日常会話に「話が咬み合う」という言葉があります。
違う内容をもつものが、しっくりと合って、うまく事が進む意味で用いられます。
友達や恋人と話が咬み合えば、楽しい時間を共有できますし、仕事仲間で話が咬み合えば、成果が上がります。
人生において、さまざまな人間関係を経験する私たちにとって、「咬み合う」ことはとっても大切なことです。

その語源である「歯」においても、上下の歯がうまく咬み合うことは重要です。
たとえ個々の歯が正しい位置に萌えて、歯列がきれいに並んでいても、反対側の歯とうまく咬み合わなければ、食べ物はうまく咀嚼できず、消化もできません。

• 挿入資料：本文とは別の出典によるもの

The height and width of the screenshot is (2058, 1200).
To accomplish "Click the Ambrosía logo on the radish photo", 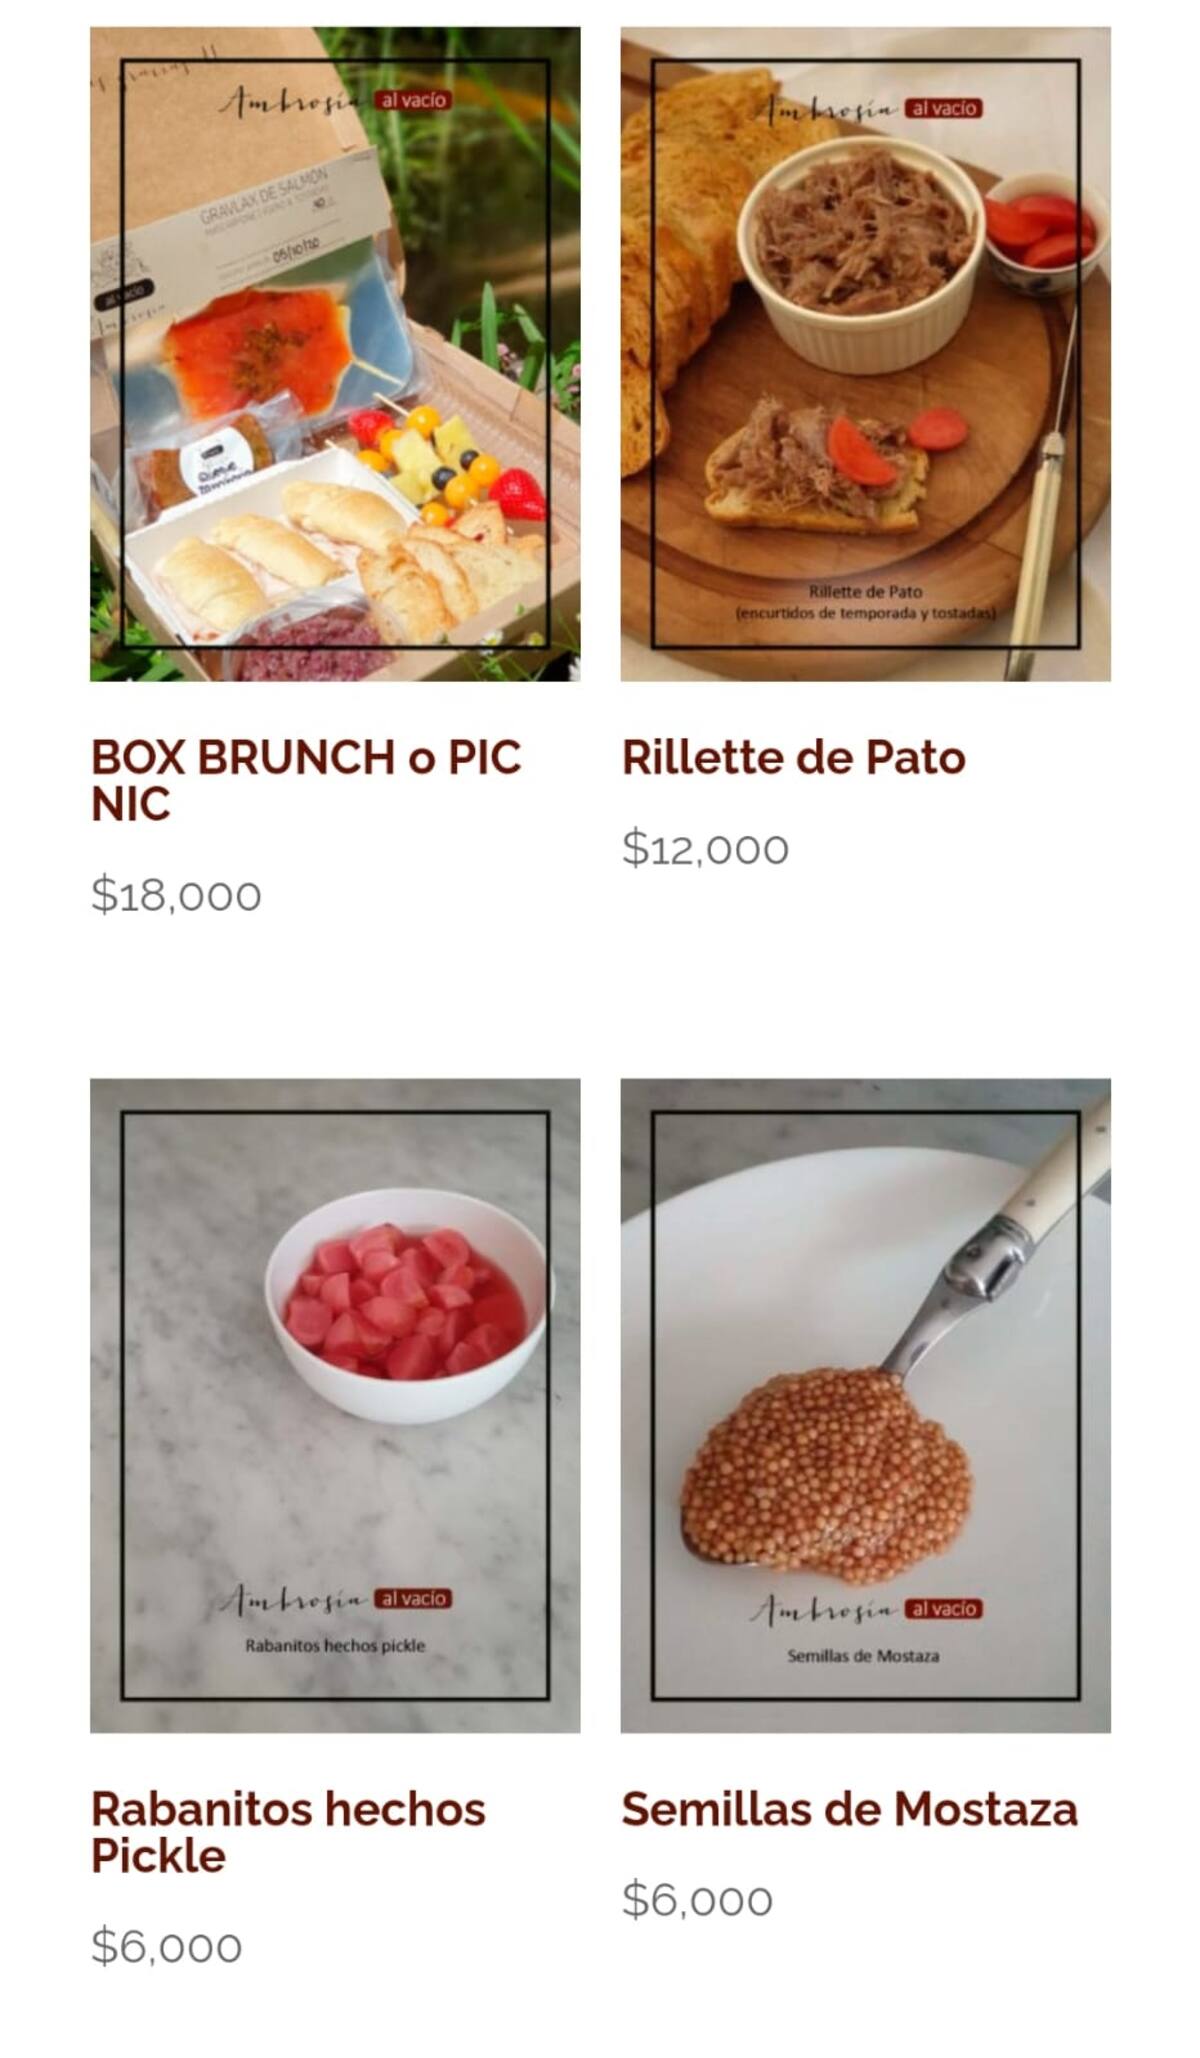I will (x=294, y=1600).
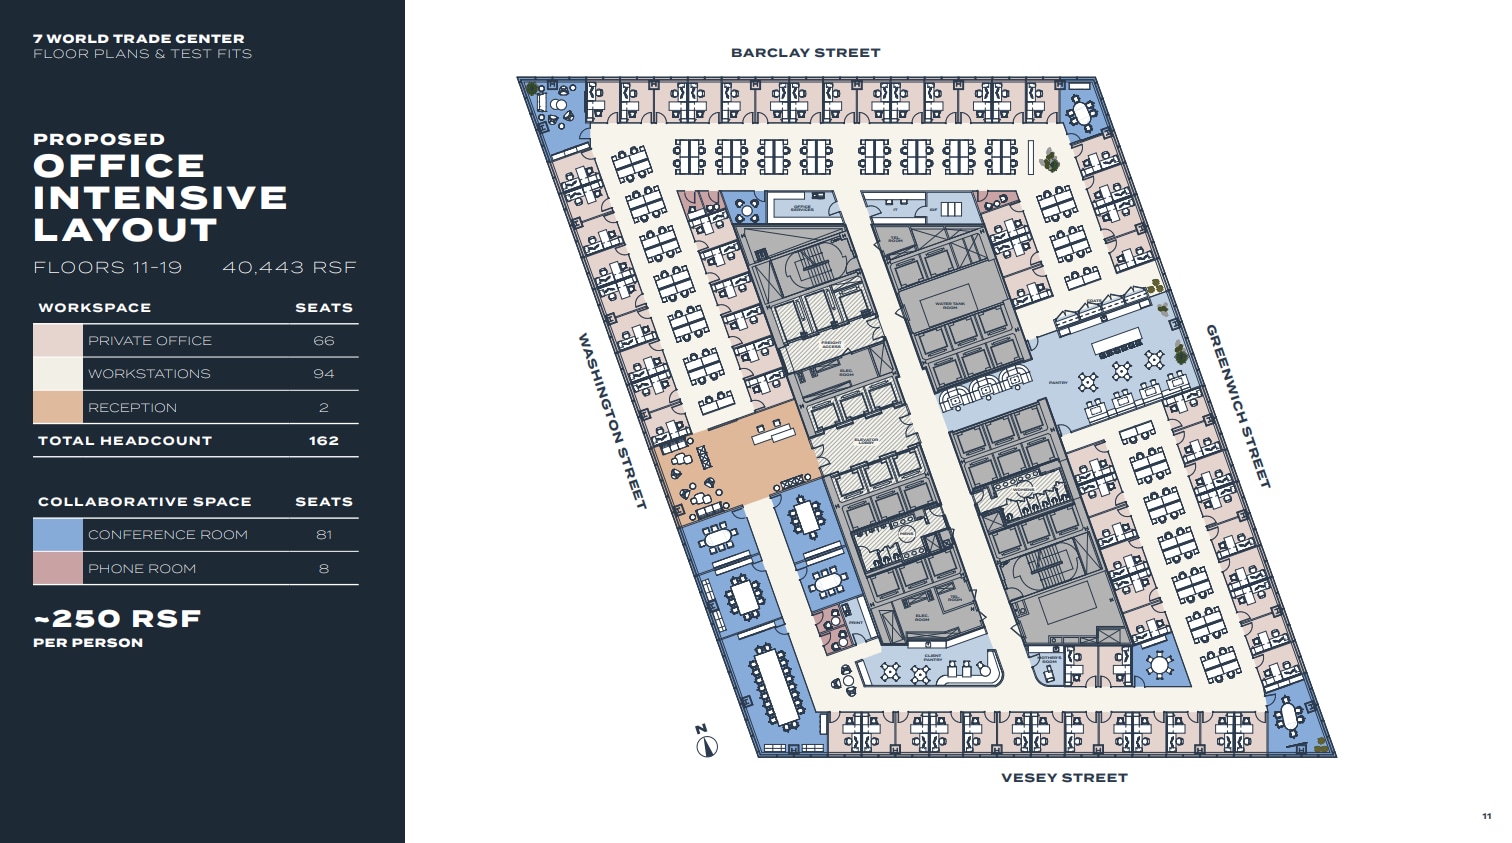Click the Reception legend color swatch
The width and height of the screenshot is (1512, 843).
(57, 408)
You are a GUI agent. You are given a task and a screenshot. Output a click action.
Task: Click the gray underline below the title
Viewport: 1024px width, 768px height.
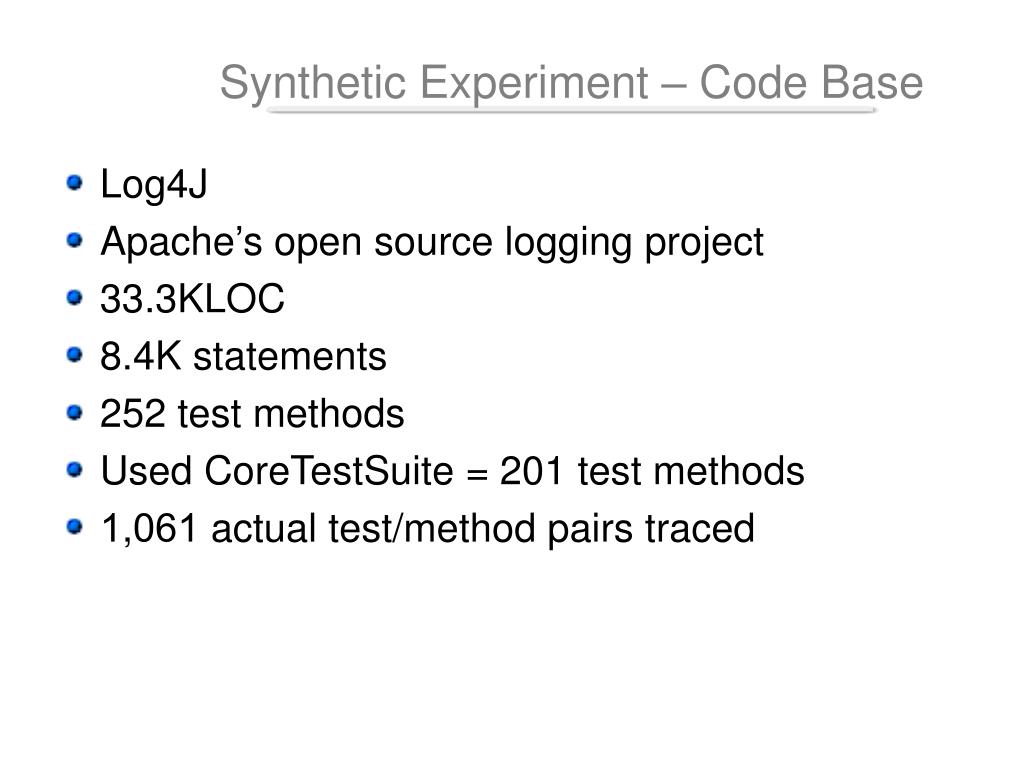(x=571, y=110)
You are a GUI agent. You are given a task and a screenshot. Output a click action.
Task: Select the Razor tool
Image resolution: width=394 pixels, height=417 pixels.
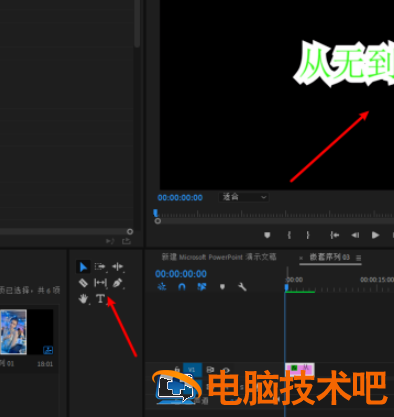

咬み合っている状態この写真は、上下の歯が正しく咬み合っている状態です。
上下の歯はそれぞれ同じ本数がありますが、1本1本の大きさがわずかに異なっているため幅の差が生じ、「咬頭」と呼ばれる山の部分と「裂溝」と呼ばれる谷の部分が互い違いに咬み合うようになっています。
これによって、上下の歯の間に隙間がなくなり、山の斜面を使ってすり鉢のように食物をすり潰すことができるのです。
私たち人類の祖先が、長い時間をかけて得てきた絶妙な歯の咬合面形態です。

咬み合っていない状態この写真は、歯が抜けたり位置がずれたりして、正しく咬み合っていない状態です。
これでは、上下の歯の間に隙間があるため、食べ物がうまく消化できません。
また、隙間に汚れが溜まりやすくなるために虫歯になったり、歯を支えている歯槽骨に異常な力がかかるために、歯ぐきに炎症が起こり歯周病を招いてしまいます。
更には、咬む筋肉や顎関節にまで不自然な力がかかり、頭痛や肩こりがひどくなったり、口が開かなくなることもあります。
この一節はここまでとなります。